The problem is, of course, that being able to do something doesn’t mean one should. The engineers discovered they could turn music into data, having done so, creating the MP3 format and others that allowed cheap and massive distribution via the Internet was a logical step. In doing so the people involved successfully extinguished the means of support for hundreds of thousands of musicians. Arguments about how “musicians used to survive performing live” are as spurious as pointing out that the entire financial industry was barely a glimmer until 1980s liberalisation opened the flood gates. Claims that its just a case of adapting are as viable as telling flood victims they just need to see it as an opportunity. As for people salving their consciences by saying it was rich millionaires they were taking from…Untrue. The long tail of bands who were living on the proceeds of their releases had to undergo a radical reduction in their income that sent many back into regular day jobs.
What the engineering graduates had done was define the products of liberal arts graduates as something that wasn’t worth paying for, something that was overpriced and therefore something they could rip. Meanwhile, the devices sold by the engineering graduates are sucking in small fortunes with minimal competition. The new reality is one in which musicians need an alternative source of income (same as authors) unless, by sheer chance, they become the one in a million everyone likes to point to when they claim it’s easy to make money from creativity.
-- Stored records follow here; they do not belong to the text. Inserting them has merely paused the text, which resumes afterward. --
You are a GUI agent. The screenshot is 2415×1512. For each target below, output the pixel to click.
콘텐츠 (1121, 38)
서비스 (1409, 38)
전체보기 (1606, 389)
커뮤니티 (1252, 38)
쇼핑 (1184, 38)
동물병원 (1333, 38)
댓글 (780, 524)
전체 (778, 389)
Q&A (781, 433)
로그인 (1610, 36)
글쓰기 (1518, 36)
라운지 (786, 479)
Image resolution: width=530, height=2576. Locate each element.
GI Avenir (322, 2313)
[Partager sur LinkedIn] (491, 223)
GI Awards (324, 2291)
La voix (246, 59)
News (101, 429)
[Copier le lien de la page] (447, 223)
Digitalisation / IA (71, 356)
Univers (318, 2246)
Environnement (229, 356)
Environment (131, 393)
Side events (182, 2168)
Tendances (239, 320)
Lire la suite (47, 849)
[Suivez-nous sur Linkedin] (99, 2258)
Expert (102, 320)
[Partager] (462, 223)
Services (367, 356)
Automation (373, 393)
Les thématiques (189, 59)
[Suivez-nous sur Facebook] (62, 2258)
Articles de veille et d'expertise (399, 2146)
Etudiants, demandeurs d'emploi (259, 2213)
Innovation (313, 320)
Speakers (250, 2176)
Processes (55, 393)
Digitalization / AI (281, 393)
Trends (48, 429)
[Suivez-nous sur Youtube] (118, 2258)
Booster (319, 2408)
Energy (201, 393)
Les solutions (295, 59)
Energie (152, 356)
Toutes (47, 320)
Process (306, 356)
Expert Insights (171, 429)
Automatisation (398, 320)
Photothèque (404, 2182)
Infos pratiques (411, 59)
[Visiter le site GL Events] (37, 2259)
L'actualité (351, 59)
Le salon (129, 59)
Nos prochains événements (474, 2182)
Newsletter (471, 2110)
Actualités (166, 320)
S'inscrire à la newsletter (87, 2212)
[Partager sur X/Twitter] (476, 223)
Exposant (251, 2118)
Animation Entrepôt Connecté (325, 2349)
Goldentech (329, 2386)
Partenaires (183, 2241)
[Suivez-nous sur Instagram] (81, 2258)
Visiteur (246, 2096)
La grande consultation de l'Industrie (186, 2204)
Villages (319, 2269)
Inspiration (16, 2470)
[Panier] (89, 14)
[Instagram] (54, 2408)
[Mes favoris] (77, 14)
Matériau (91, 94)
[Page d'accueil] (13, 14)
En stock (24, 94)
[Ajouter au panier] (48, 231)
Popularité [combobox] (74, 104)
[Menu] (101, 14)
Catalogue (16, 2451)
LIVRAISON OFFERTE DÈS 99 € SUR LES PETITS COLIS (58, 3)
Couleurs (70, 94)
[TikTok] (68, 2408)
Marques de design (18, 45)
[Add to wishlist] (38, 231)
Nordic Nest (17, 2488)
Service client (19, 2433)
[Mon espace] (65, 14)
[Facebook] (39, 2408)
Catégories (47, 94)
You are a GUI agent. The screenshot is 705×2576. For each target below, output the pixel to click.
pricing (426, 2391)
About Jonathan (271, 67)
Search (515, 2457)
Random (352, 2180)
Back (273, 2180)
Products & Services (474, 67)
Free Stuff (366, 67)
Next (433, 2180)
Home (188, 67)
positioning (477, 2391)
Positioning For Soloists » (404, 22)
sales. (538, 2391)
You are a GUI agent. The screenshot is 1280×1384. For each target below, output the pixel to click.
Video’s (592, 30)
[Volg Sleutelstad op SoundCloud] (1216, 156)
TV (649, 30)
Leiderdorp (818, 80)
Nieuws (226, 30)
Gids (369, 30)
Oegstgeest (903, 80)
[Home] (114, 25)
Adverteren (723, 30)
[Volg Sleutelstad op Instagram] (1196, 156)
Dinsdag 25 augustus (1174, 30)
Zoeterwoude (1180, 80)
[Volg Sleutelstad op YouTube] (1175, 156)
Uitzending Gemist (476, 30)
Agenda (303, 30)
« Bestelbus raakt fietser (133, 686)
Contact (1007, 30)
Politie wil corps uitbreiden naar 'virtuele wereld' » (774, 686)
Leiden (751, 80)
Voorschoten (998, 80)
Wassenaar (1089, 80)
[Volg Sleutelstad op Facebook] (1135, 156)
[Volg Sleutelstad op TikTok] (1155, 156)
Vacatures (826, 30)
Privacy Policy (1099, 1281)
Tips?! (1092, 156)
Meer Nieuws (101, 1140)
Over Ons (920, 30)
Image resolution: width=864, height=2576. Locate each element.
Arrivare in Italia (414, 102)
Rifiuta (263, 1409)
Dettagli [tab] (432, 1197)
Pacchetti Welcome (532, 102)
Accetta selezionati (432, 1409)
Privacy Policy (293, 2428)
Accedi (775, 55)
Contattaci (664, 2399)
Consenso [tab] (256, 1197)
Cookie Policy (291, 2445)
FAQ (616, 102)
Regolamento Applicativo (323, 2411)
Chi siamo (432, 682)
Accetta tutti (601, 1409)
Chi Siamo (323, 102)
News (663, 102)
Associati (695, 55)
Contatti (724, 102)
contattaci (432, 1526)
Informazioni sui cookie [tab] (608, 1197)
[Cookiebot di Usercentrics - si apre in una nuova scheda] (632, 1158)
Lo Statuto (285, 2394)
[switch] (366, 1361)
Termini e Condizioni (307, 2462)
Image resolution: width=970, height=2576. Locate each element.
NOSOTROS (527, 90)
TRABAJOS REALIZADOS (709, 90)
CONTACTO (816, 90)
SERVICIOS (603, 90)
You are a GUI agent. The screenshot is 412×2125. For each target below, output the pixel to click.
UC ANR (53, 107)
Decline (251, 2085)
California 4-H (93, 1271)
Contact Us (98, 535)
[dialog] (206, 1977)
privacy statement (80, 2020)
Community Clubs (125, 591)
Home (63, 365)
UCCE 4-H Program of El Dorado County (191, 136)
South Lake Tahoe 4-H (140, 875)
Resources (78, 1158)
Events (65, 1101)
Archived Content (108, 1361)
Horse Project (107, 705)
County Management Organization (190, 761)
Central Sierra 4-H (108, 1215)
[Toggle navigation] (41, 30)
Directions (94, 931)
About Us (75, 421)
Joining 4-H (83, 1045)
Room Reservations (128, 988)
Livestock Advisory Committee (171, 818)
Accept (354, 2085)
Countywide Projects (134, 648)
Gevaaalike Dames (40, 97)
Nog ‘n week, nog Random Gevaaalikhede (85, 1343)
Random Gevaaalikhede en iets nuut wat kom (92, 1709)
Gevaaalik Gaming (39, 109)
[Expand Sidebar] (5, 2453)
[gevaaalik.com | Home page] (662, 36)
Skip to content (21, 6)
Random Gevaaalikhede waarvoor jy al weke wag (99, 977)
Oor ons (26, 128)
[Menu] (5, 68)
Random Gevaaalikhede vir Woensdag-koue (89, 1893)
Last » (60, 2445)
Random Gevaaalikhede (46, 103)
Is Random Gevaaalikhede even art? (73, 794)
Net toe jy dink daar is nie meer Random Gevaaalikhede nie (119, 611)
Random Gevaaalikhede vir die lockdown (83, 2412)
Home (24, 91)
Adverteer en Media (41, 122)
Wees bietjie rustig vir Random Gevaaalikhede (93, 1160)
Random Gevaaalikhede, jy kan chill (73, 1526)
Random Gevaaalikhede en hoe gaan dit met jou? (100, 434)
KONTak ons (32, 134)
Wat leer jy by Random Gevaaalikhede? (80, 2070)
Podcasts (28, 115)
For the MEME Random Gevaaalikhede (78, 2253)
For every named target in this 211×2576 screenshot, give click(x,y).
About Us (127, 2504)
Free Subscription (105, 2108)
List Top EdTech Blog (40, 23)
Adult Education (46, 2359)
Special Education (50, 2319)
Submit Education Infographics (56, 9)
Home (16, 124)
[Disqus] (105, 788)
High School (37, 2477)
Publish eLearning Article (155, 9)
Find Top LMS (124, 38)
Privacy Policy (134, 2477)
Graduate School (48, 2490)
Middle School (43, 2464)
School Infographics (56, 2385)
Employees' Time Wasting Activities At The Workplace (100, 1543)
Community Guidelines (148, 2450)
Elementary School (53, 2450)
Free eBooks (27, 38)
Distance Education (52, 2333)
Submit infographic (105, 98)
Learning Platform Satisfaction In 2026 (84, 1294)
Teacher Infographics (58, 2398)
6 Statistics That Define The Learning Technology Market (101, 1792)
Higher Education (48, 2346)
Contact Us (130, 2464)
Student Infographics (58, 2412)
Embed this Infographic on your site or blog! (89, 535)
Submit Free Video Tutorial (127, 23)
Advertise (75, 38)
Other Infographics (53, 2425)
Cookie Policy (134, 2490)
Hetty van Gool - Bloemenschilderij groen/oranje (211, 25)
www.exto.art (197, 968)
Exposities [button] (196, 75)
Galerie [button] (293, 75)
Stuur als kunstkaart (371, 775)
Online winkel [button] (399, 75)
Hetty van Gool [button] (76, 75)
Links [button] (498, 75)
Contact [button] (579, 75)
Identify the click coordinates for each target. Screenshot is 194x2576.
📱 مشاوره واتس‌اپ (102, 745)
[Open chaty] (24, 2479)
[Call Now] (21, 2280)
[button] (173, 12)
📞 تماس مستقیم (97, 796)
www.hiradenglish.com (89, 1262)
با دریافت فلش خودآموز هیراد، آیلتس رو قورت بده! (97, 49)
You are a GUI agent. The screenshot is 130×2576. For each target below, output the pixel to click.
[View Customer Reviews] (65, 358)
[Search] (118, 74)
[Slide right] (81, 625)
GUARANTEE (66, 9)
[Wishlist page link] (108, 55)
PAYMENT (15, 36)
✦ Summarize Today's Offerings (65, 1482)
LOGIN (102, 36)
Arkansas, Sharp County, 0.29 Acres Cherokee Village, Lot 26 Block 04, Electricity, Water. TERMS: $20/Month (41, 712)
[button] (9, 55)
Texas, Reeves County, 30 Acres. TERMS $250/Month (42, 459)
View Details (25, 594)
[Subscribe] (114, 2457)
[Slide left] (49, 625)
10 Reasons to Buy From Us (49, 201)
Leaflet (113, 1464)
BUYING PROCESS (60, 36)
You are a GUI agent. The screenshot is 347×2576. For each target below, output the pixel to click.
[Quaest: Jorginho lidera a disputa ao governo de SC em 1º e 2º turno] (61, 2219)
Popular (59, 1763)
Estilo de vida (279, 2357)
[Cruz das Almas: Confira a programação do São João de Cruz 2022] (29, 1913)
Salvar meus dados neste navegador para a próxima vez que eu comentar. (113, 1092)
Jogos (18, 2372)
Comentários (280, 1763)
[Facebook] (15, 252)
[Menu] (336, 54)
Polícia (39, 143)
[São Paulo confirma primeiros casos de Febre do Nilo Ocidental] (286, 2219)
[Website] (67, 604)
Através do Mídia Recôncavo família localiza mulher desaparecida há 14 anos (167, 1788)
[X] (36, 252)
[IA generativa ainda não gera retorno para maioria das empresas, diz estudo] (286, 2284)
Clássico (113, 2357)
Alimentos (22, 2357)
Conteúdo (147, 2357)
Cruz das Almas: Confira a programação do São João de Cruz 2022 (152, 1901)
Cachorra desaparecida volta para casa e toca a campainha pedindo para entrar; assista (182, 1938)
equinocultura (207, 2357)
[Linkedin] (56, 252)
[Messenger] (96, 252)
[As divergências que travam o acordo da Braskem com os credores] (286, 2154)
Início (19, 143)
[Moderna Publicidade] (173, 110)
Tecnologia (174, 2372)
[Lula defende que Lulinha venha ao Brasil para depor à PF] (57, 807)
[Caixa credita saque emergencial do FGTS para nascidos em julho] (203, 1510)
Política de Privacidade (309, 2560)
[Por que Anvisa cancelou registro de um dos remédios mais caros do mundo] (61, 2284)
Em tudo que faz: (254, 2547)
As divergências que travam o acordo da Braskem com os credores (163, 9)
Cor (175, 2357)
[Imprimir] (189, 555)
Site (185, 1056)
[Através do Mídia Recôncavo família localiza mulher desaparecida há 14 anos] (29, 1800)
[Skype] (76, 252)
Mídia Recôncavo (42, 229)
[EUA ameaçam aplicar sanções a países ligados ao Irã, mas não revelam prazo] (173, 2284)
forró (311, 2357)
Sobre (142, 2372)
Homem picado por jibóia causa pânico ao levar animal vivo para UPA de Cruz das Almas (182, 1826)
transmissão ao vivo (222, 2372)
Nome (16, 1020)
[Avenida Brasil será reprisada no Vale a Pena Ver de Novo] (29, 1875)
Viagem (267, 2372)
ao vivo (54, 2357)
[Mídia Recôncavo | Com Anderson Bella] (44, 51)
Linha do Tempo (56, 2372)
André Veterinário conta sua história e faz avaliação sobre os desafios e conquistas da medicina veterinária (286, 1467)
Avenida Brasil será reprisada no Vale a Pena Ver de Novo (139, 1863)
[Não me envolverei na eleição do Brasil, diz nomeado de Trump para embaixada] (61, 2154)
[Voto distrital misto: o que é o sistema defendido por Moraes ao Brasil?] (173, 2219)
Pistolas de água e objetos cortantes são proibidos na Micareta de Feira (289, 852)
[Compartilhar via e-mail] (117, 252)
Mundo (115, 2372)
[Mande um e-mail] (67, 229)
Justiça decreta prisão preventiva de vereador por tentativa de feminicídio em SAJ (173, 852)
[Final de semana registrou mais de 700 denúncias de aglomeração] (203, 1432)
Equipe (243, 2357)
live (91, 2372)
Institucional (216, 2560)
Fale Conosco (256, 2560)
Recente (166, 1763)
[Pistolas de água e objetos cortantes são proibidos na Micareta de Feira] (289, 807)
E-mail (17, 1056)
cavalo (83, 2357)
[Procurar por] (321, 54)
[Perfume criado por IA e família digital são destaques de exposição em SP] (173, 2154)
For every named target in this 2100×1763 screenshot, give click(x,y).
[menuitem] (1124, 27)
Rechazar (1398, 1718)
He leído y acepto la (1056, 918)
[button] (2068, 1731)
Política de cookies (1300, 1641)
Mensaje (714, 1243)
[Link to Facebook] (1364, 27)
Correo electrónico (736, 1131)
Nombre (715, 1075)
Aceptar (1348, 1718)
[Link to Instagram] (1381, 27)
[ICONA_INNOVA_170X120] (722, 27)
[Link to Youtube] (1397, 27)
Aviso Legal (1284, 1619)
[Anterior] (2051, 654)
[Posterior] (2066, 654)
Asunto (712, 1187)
A lack of worth placed on the results of creative endeavour has led to a mass market that isn’t willing to pay for it and the tools to assist.
So, to say I have ambiguous feelings about the kinds of innovations, like YouTube, from which I have benefitted is an understatement. I don’t rule out some of the good these things do; but I like to be aware that there are two sides. In other words, I’m cool with Universal and whoever else taking down content that directly and knowingly competes with their official product – because the rule applies to the little people not just the big guys. Musicians now have been robbed of the chance to have a long-term career, one they can live off, in the field to which they are dedicated unless they conform to the mass tastes and fashions. More people than ever can make music, that’s a thrill, but it’s harder than ever for the devoted to live on it.